- [About this task]: Your task is to reproduce exactly the lines that run from the beginning of the data through the line where "Select the Angular CLI generator" appears.

- [Input data]:
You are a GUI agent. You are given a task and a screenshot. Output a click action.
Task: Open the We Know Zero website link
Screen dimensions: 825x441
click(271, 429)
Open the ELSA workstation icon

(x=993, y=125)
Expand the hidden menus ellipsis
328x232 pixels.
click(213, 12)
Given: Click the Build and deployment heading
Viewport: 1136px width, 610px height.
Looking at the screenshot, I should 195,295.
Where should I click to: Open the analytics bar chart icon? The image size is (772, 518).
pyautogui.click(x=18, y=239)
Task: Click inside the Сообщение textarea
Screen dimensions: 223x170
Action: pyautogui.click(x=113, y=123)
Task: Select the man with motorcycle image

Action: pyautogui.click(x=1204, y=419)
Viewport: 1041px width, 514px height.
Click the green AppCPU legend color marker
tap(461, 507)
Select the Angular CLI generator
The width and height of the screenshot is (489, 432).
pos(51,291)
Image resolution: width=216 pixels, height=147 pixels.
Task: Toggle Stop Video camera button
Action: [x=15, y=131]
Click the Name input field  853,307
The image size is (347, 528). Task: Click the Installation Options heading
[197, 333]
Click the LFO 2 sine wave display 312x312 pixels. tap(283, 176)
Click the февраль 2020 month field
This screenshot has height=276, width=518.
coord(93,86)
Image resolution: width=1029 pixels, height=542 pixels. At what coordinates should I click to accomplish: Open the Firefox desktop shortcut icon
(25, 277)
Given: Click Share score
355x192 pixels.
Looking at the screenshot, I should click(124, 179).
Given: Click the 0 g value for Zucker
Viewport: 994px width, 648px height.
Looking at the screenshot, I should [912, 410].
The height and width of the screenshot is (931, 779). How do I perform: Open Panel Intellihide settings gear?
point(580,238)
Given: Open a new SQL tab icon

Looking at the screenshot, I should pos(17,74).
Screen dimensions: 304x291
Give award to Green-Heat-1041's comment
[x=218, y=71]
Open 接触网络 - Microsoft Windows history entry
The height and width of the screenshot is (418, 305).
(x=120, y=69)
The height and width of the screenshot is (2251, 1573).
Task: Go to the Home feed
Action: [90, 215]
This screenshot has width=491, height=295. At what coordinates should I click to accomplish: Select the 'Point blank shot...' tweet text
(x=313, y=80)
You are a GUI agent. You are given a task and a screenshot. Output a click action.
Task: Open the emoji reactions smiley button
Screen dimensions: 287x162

- [Response area]:
You are a GUI agent. You are given a task and a screenshot. Output a click action.
Task: Open the We Know Zero website link
Screen dimensions: 825x441
click(271, 429)
Open the ELSA workstation icon

(x=993, y=125)
Expand the hidden menus ellipsis
328x232 pixels.
click(213, 12)
Given: Click the Build and deployment heading
Viewport: 1136px width, 610px height.
Looking at the screenshot, I should 195,295.
Where should I click to: Open the analytics bar chart icon? The image size is (772, 518).
pyautogui.click(x=18, y=239)
Task: Click inside the Сообщение textarea
Screen dimensions: 223x170
Action: pyautogui.click(x=113, y=123)
Task: Select the man with motorcycle image

Action: pyautogui.click(x=1204, y=419)
Viewport: 1041px width, 514px height.
Click the green AppCPU legend color marker
tap(461, 507)
Select the Angular CLI generator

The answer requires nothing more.